母親を絶望させた家庭相談所の対応

 それ以上、ショックを受けたくなくて、サチコさんは夫に理解してもらうことをあきらめたという。その後は孤軍奮闘することになる。

 ハルト君を集団の中で遊ばせたほうがいいのではと思い、公園にも連れて行ったが、他の子に意地悪をされてもハルト君はやられっぱなし。親は口出しをできない雰囲気で注意もできず、サチコさんはいたたまれなかった。リトミック(音楽によって基礎能力の発達を促す教育)も試してみたが、ハルト君は一緒にやろうとしない。他の子には見向きもせず、1人で黙々と遊んでいた。

 リトミックの先生にすすめられて、2歳半のとき相談センターに行き医師の診察を受けると、発達障害の一つであるASD(自閉スペクトラム症)と診断された。

 育てづらい背景には障害があるとわかり、サチコさんは少し気が楽になったという。だが、息子と関わる時間の少ない夫は理解できず、医師の説明を一緒に聞いたのに、「うちの子は普通じゃないか?」と言っていたそうだ。

 診断が下りても日々の大変さは変わらない。息子を叩いてしまうことを相談したくて、家庭相談所に行ったときのこと。面談した女性職員にこう言われた。

「いちばん子どもを理解しているのは母親でしょう」

 その言葉を聞いてサチコさんは絶望感に襲われたという。

「私は理解できないから相談に来ているのに、理解できないから手をあげちゃってるのに……。母親のイメージはそうなんだ。じゃあ、理解していない私は、母親の枠から外れるのかなって。

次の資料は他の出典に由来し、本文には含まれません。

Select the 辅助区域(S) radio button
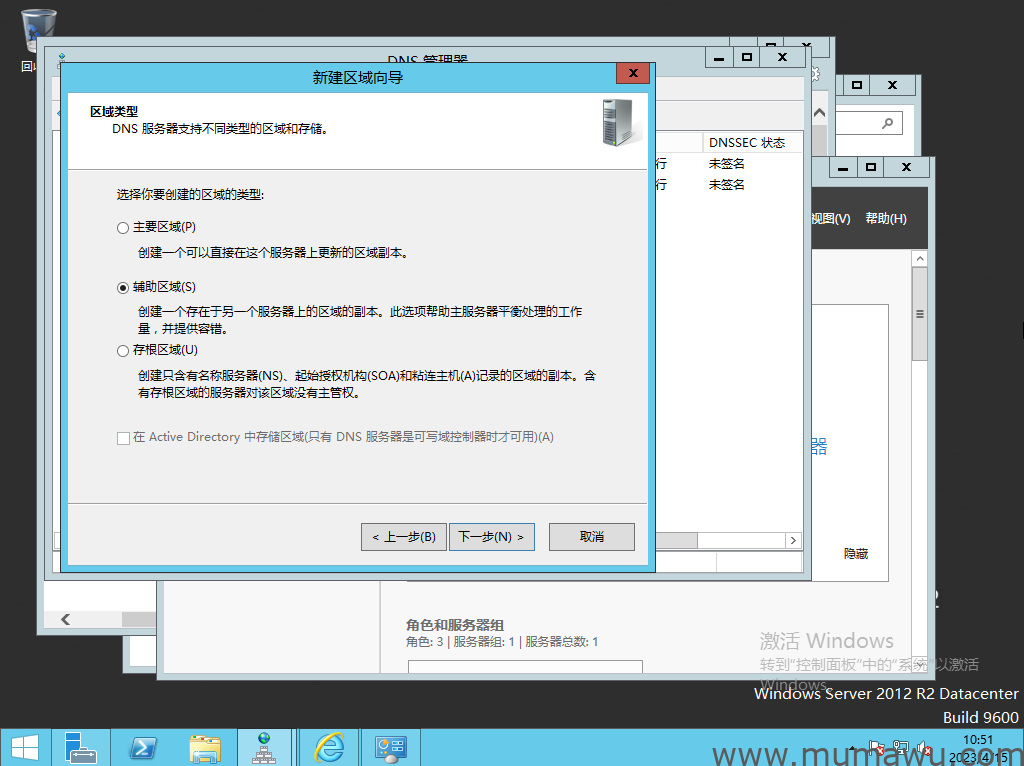Viewport: 1024px width, 766px height. point(123,288)
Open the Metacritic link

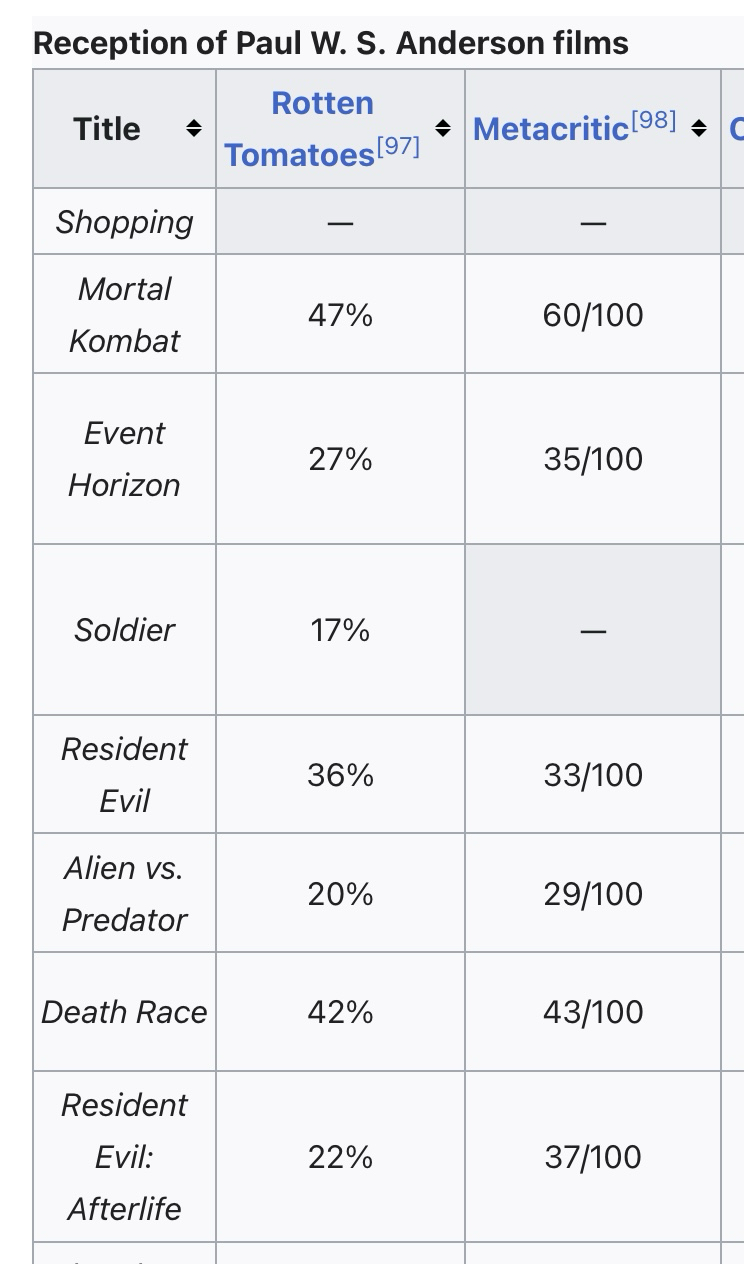click(x=550, y=129)
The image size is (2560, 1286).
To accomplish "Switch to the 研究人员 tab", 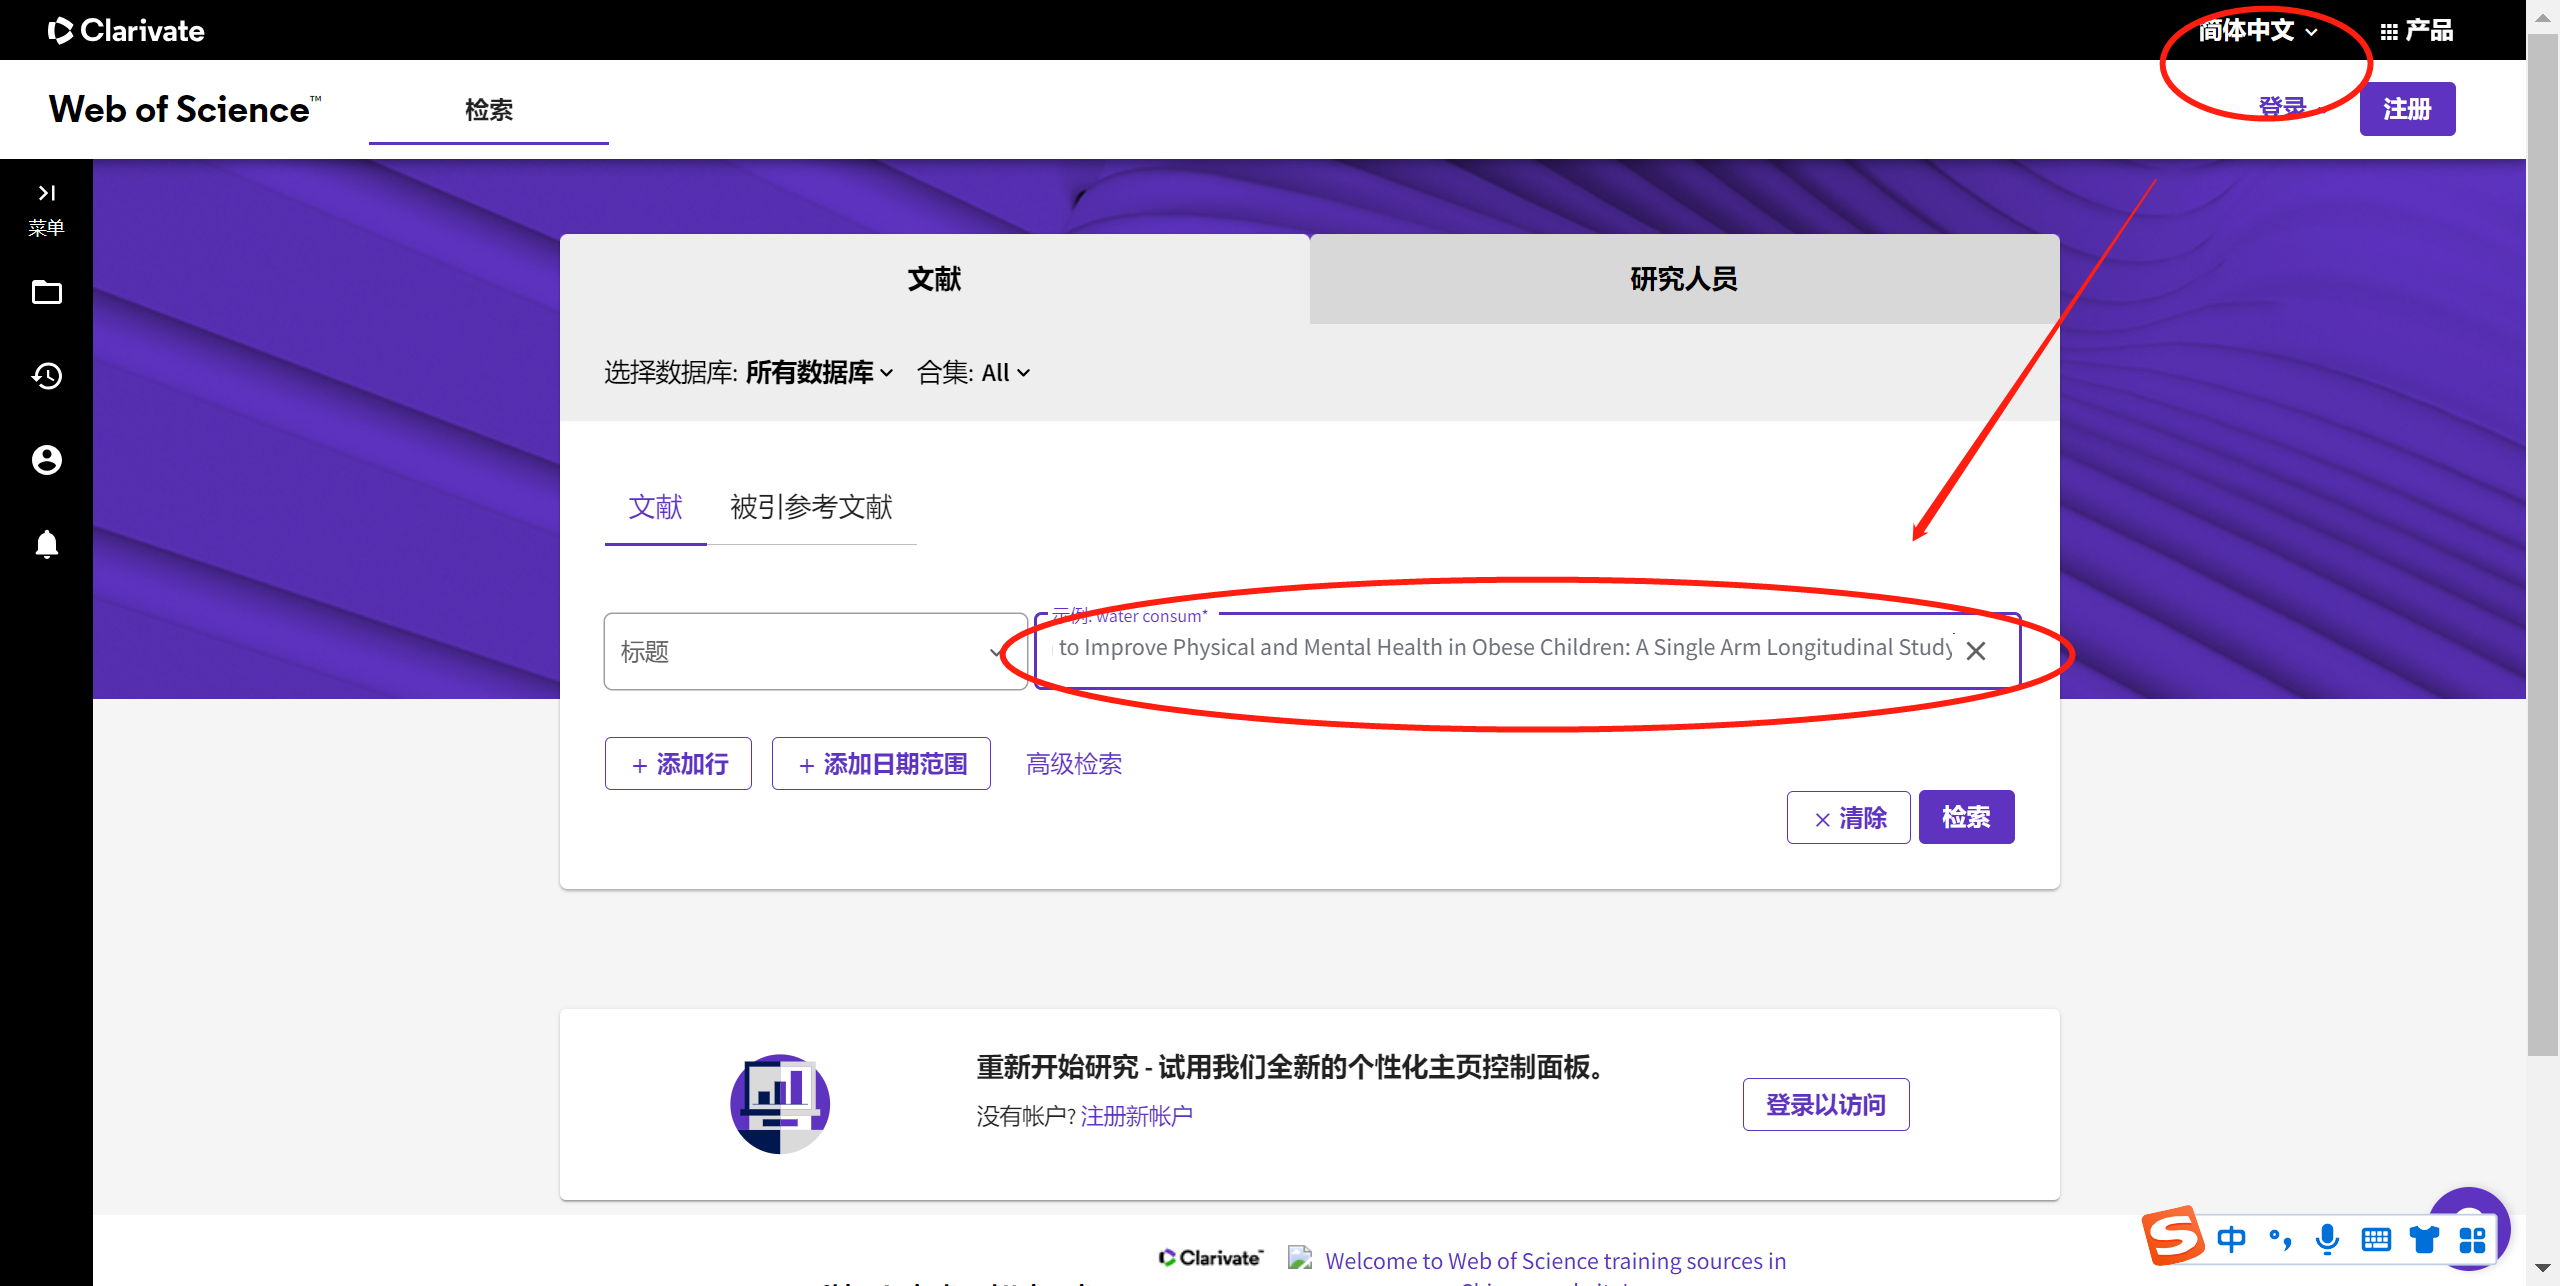I will [x=1683, y=279].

 1人であっちこっち行ってへとへとになっても、どこでも答えが見つからない。ずっと暗闇でもがいている感じでしたね。息子を産んだことを後悔したのはこのころです」

 連載初回で紹介した書籍『母親になって後悔してる、といえたなら』の中にも、サチコさんのように母親が1人で育児を抱え込み、自分の苦しさを伝えても周囲の人たちになかなか理解してもらえないケースが登場する。